BRIEF:
Repeat the lines below verbatim, beginning with the line that contains "Image resolution: width=1384, height=779." and ending with the line that contains "Privacy Policy (895, 405)". Include both of those lines.

MATERIAL FOR THE TASK:

--

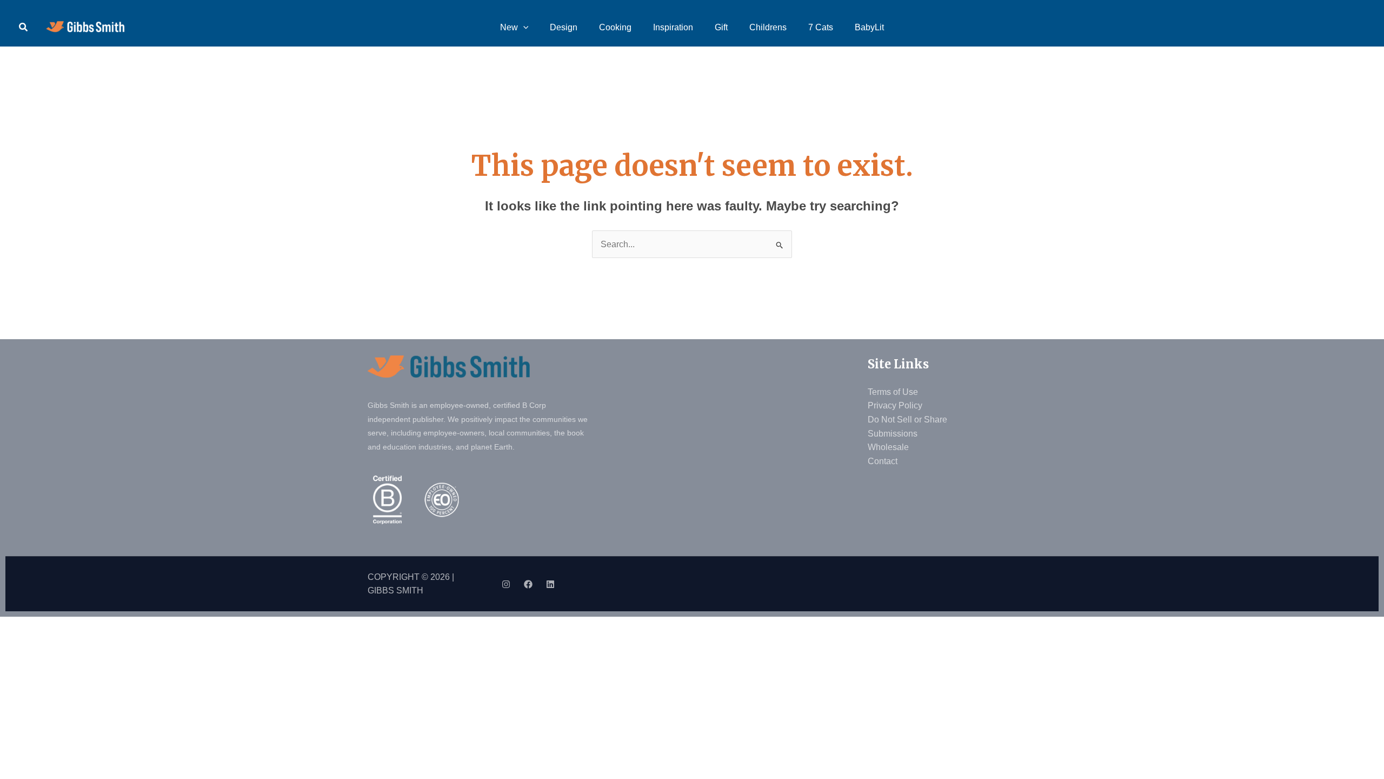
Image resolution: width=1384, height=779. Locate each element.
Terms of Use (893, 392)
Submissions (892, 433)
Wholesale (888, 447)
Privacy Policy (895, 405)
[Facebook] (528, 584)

--

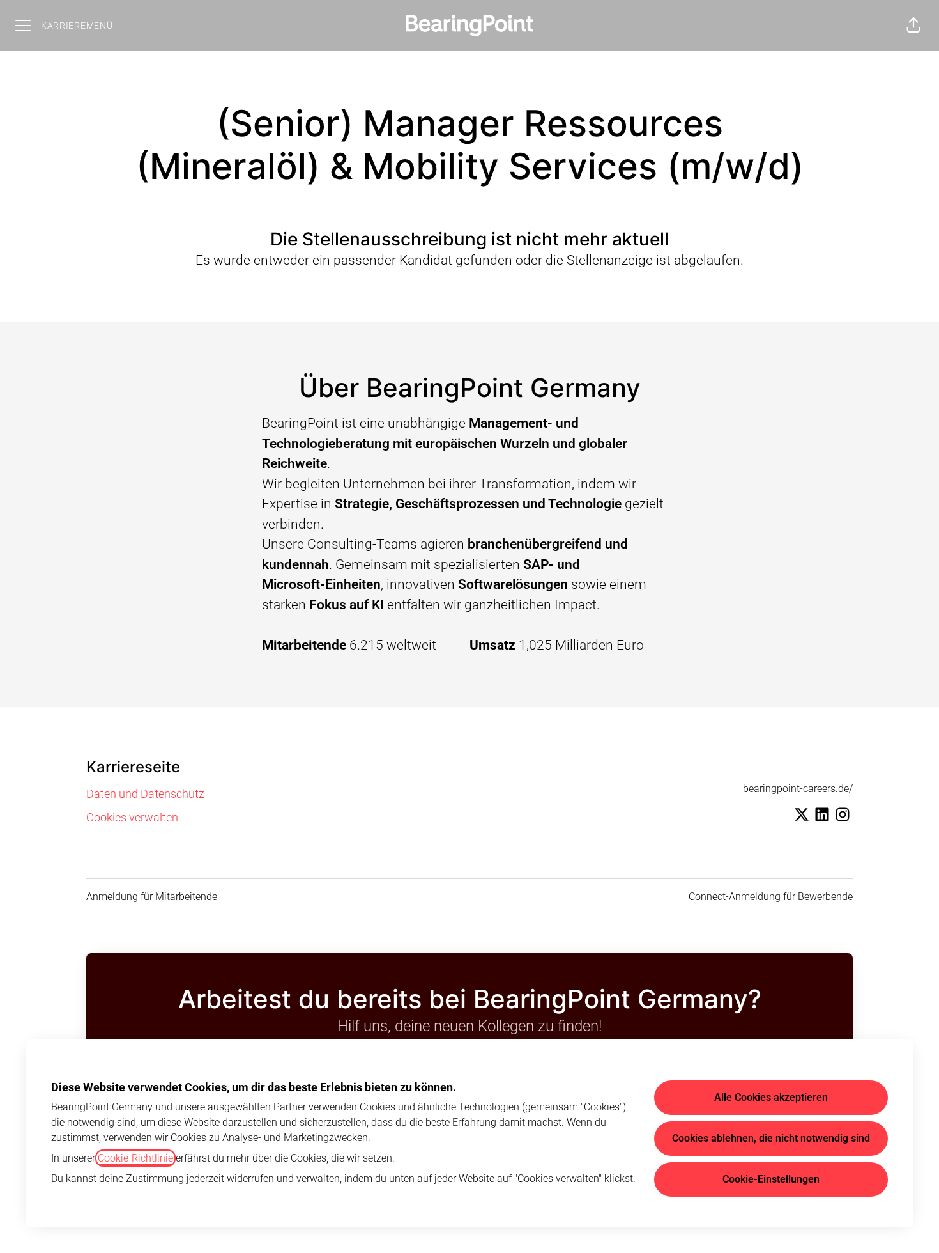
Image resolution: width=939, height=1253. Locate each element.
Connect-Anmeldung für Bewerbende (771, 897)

--

THE COMPLETED TASK:
Image resolution: width=1384, height=779. Locate each element.
Terms of Use (893, 392)
Submissions (892, 433)
Wholesale (888, 447)
Privacy Policy (895, 405)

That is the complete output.